El General Medina, el atezado héroe de la Guerra Civil, volvía a su cuartel cuando paró en La Posta de las Tres Hermanas.
El maestro de posta tenía una hija única, linda como el entrevero, que pasó la noche con el General. Él partió por la mañana dejando sólo promesas y uno de sus raídos uniformes.
Esa noche ella soñó amores imposibles y se dejó tomar por un deseado y rubio ángel.
Pasaron dieciséis años.
Una mañana se presentó ante el General, ahora Ministro, un muchacho de piel blanca luciendo un descolorido uniforme pasado de moda.
El mozo quería conseguir.
El milico deseaba evocar.
Se miraron con desconfianza pero, al fin, terminaron abrazados. Hubo, dicen algunos, una cierta vergüenza en ambos y se separaron con brusquedad.
El recién llegado fue adoptado por Medina, que no tenía otros hijos pero sí demasiados sobrinos, y pronto se hizo conocido en la Capital. Se volvió jefe de partido, en virtud de su apellido y de su empuje.
Una tarde partió de la casa familiar luciendo inmerecidos entorchados y se internó en el Desierto del Oeste.
Regresó después de muchas mañanas, al frente de tropas victoriosas y saludó con altanería al viejo militar, protagonista de guerras poco gloriosas.
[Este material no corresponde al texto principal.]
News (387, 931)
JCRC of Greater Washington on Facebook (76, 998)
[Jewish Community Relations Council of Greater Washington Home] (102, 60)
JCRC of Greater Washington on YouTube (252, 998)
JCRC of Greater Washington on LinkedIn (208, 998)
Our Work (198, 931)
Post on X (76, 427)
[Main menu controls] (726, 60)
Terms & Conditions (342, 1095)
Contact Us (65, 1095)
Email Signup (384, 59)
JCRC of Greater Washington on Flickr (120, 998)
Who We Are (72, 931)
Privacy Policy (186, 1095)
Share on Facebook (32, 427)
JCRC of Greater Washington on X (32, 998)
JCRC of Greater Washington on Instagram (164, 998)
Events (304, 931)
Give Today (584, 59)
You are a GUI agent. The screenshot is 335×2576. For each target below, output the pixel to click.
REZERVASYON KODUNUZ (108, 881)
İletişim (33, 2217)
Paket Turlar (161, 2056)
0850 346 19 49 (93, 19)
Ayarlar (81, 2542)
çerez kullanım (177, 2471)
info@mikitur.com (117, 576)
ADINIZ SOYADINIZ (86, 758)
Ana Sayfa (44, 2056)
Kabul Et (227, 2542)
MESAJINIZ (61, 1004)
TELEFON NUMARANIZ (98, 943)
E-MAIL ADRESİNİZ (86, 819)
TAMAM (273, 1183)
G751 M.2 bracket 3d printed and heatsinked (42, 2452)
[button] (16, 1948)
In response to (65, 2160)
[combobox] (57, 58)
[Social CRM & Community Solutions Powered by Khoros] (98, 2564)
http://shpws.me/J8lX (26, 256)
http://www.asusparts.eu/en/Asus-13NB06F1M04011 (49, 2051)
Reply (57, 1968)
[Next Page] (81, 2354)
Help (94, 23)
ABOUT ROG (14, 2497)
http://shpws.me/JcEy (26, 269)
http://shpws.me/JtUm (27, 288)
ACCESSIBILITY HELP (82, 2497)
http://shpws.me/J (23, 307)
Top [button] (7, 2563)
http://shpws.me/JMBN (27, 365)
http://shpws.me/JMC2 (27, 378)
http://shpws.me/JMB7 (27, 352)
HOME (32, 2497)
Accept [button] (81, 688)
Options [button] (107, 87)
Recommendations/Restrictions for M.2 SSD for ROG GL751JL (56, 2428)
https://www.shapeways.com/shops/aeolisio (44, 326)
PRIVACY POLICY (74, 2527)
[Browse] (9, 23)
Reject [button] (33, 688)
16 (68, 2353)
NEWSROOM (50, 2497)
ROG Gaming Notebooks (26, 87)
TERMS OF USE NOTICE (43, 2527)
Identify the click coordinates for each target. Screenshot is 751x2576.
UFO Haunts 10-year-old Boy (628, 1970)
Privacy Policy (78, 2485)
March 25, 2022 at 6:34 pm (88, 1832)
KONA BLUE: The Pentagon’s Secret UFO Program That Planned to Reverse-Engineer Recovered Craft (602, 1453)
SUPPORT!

Dicen que volvieron a abrazarse por última vez.
El joven y rubio general Medina se presentó como candidato a la Presidencia, a la cual el viejo y morocho Medina había aspirado dieciséis años atrás sin poder lograr su deseo.
La misma noche en que el joven fue elegido se escuchó un pistoletazo en la vieja residencia de los Medina.
Su hijo le brindó los honores del caso e hizo enterrar su cuerpo en el cementerio donde reposaban los ilustres del país.
Luego, tomó el poder.
No fue, reconozcamos, el peor gobernante de la República.